TEXTO SELECIONADO:
==*==
Não se pode, ao arrepio da legislação em vigor, impor a a sanção sem antes assegurar o contraditório e ampla defesa, inclusive o direito a recurso, e após o trânsito em julgado administrativo, sob pena daquele agente e órgão que promova a divulgação da sanção ainda não confirmada em processo regular atentar frontalmente com as já citadas garantias e direitos fundamentais, assim como violar princípios da administração pública, notadamente os da moralidade, o da probidade administrativa, o da impessoalidade e o da legalidade, sendo certo que em razão disto o agente e o órgão estão passíveis à responsabilização objetiva pelos danos materiais e morais causados, além de poder incidir em crimes de abuso de autoridade.
==*==
MATERIAL:

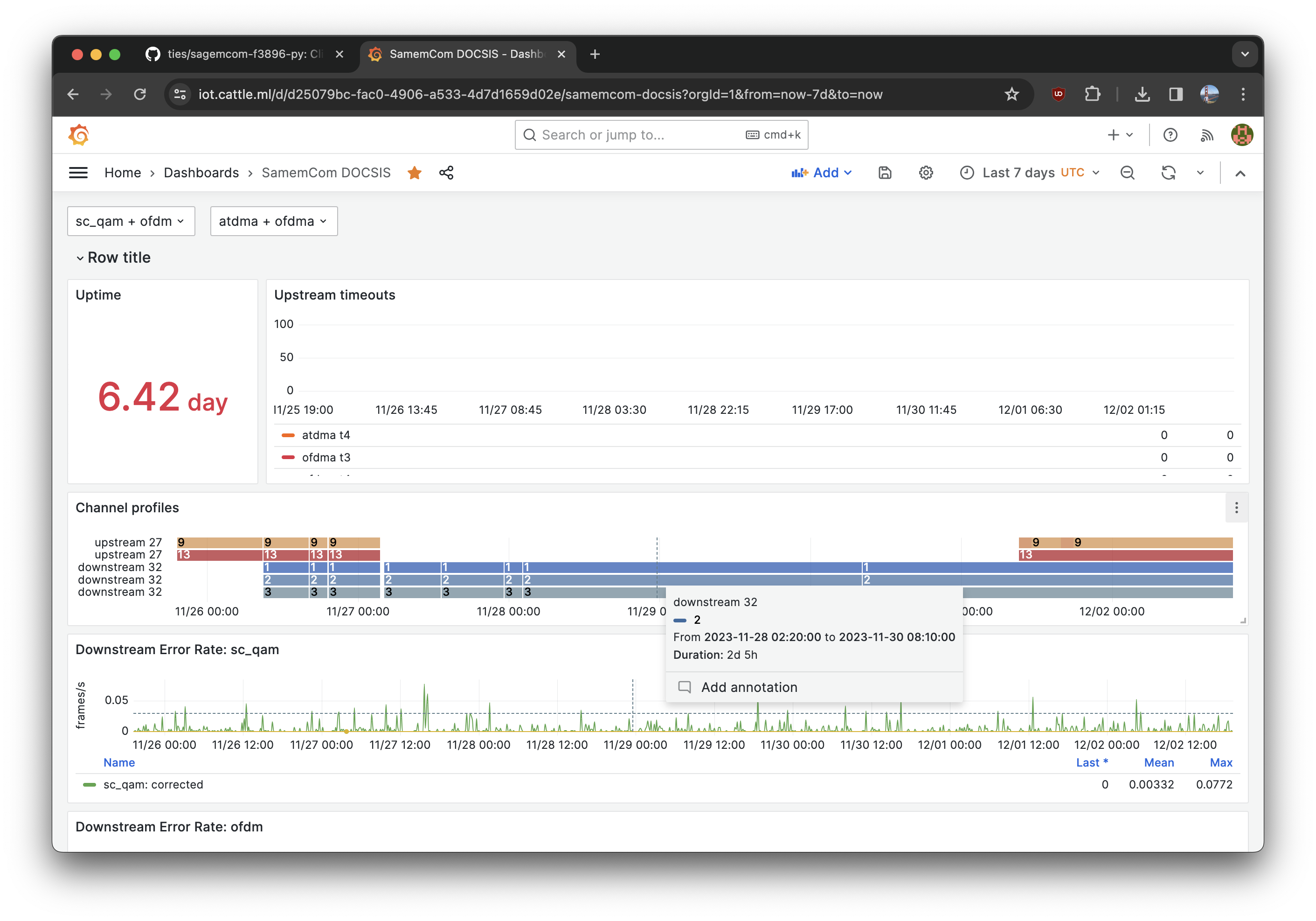Screen dimensions: 1316x921
Task: Click the zoom out time range icon
Action: [1127, 173]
==*==
ENUNCIADO DA TAREFA: Escreva a continuação do texto sobre a divulgação de sanções administrativas antes do trânsito em julgado, a partir da última frase.

RESPOSTA DA TAREFA:
O democrático e fundamental direito constitucional de defesa deve anteceder a aplicação da pena, conforme prescreve o art. 5°, da Constituição Federal, isto é, antes mesmo da aplicação de qualquer sanção. É lícito, inconstitucional, ilegal e antidemocrático, a vedação à contratação, ao aceso aos financiamentos, créditos, isenções e benefícios fiscais imediatamente após a mera expedição auto de infração ou embargo ambiental. Configura ilícito, crime e abuso de autoridade punir o autuando ambiental antes do fim do processo e homologação do auto de infração.
A defesa prévia ganha mais realce e importância, à luz das novas normas que se aplicam aos atos administrativos que podem ser enquadrados em improbidade. Refere-se, aqui, à Lei de Introdução ao Direito Brasileiro, à Lei de Abuso de Autoridade e à Lei de Liberdade Econômica.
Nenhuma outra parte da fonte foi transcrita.